▶ [Stated goal] Substitute "capture" for every "screenshot" in the stretch of rows from the line containing "Viewport: 499px width, 376px" through the line containing "[x=15, y=14]", and reproduce those lines with nothing else changed. Leave the pictures out of your answer.

(Data listing)
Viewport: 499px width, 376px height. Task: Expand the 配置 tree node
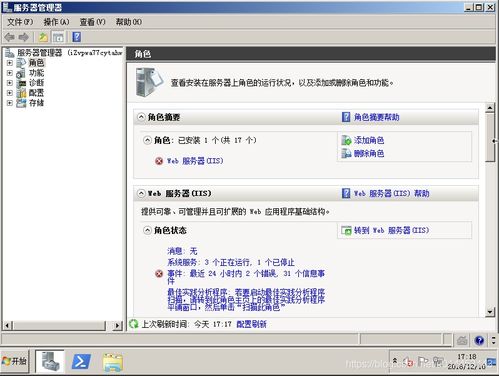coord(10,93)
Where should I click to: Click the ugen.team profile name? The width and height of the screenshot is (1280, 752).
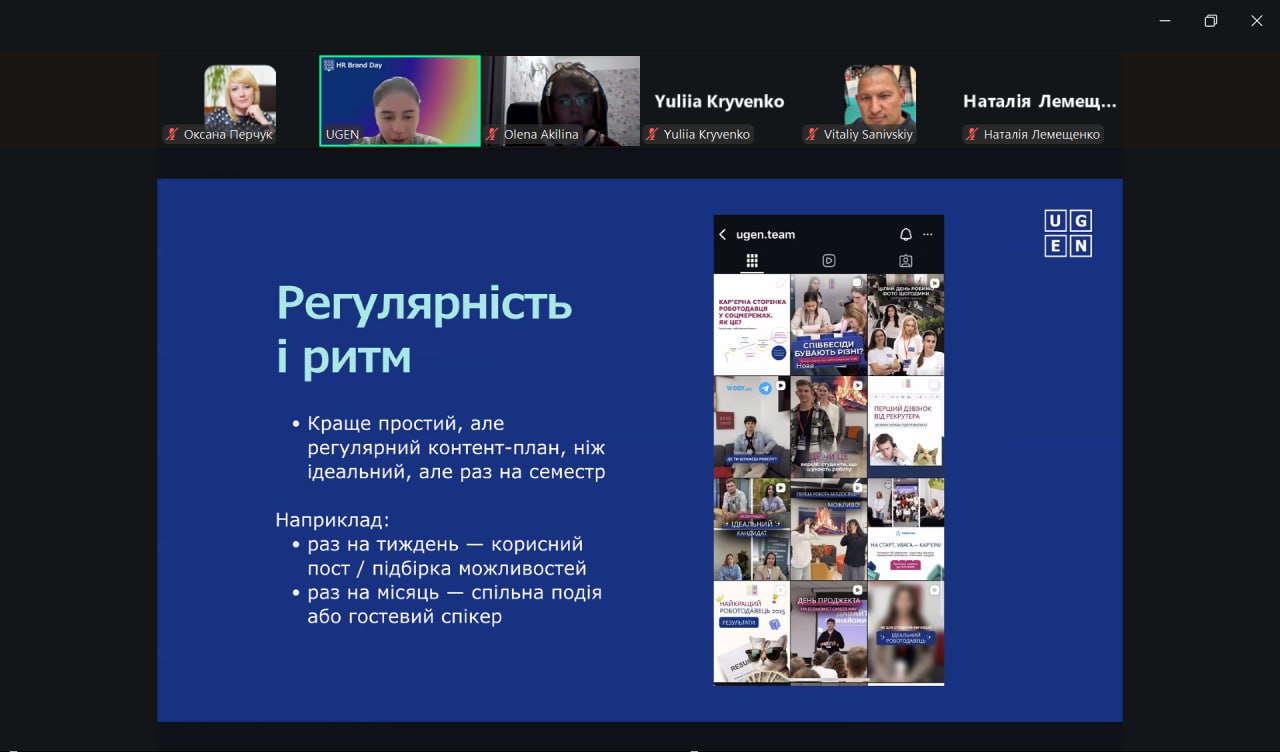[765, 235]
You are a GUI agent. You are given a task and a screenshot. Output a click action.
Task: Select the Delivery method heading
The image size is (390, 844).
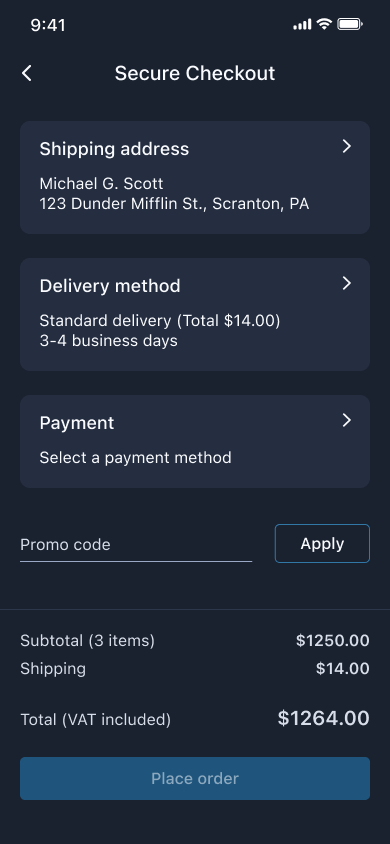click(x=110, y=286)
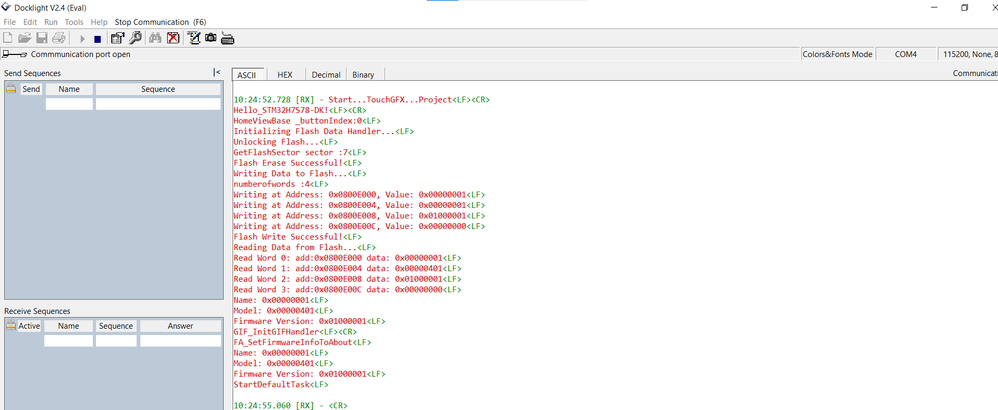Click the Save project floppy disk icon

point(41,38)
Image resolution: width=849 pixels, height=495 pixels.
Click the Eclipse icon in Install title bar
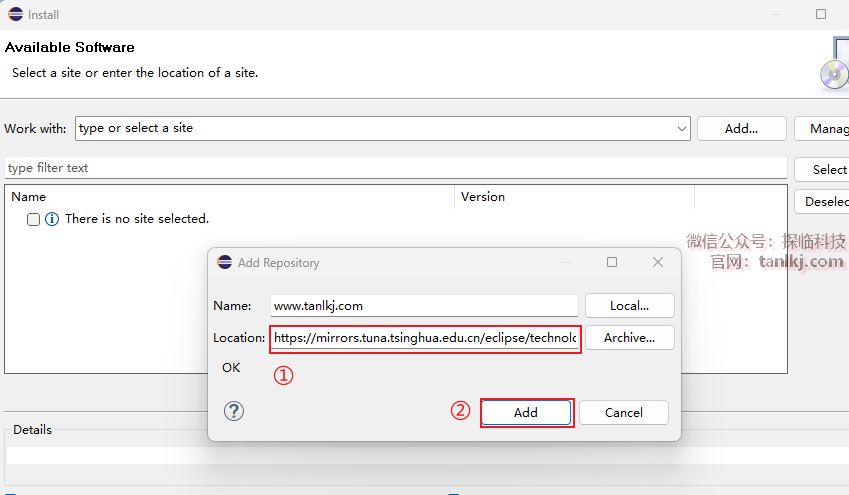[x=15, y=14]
==
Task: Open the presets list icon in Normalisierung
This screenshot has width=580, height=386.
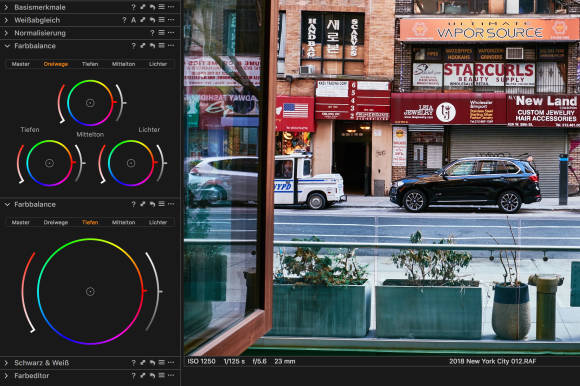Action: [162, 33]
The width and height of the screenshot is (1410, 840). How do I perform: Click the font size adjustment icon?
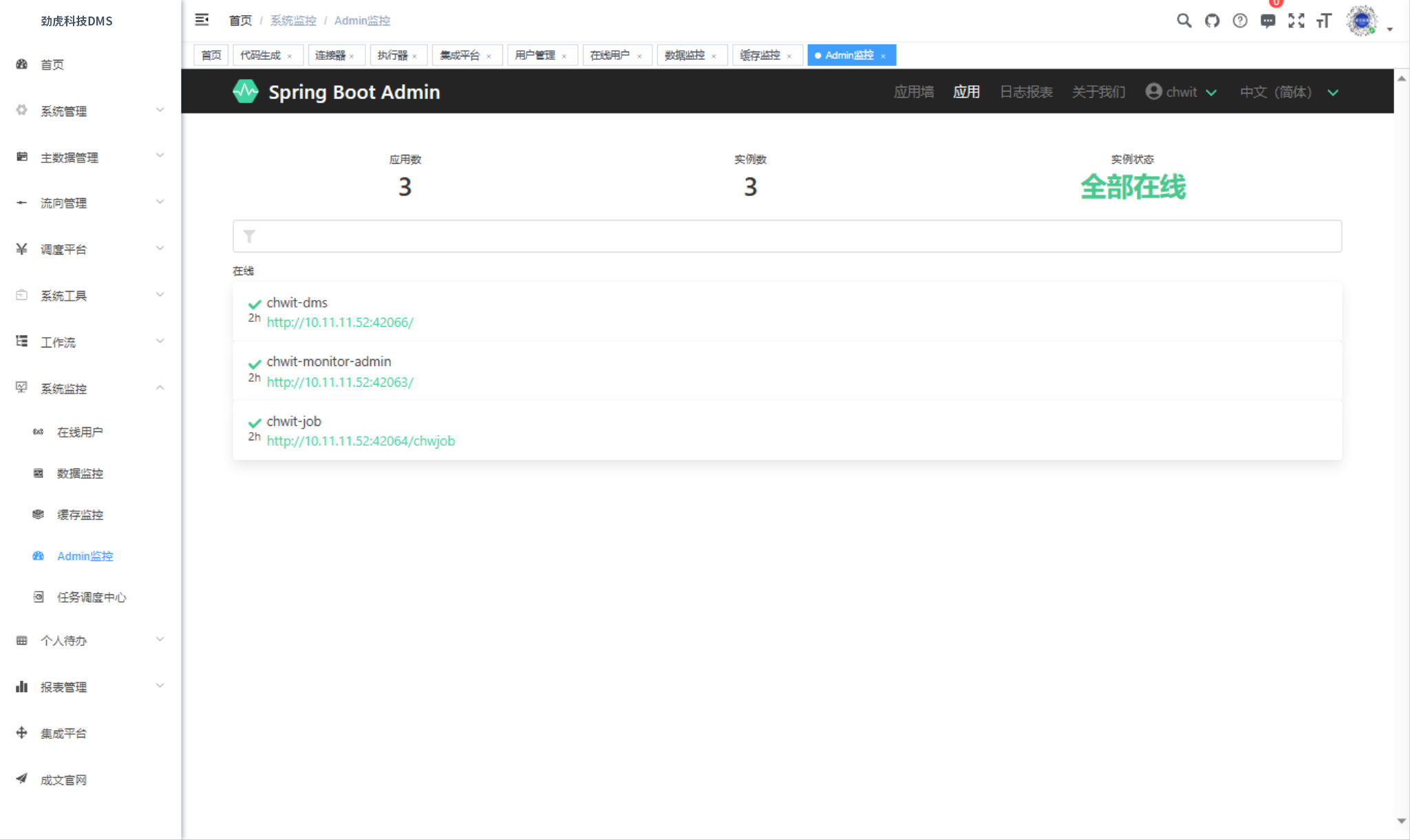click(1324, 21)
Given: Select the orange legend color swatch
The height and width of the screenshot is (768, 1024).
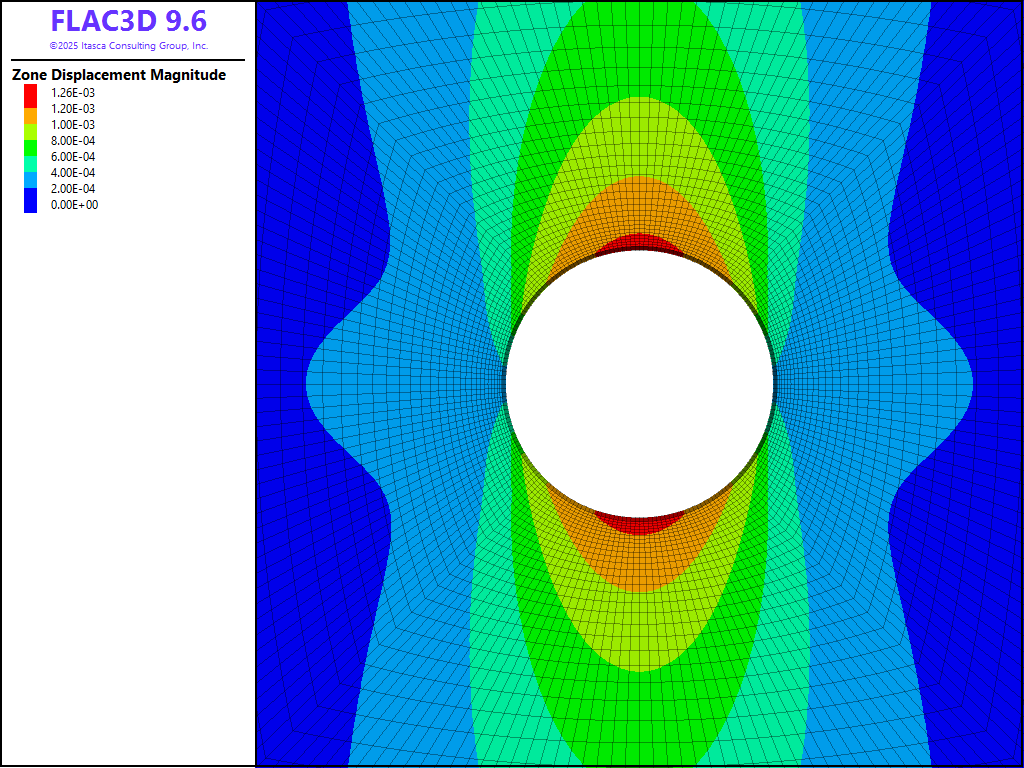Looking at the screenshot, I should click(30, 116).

▶ [Correct result]
Viewport: 499px width, 376px height. Task: Expand the 配置 tree node
coord(10,93)
Where should I click to: Click the ugen.team profile name? The width and height of the capture is (1280, 752).
[765, 235]
You are a GUI agent. You are given a task and a capture. Output a click action.
Task: Select the Delivery method heading
The image size is (390, 844).
click(x=110, y=286)
Click the Save project floppy disk icon

point(41,38)
Image resolution: width=849 pixels, height=495 pixels.
Click the Eclipse icon in Install title bar
[x=15, y=14]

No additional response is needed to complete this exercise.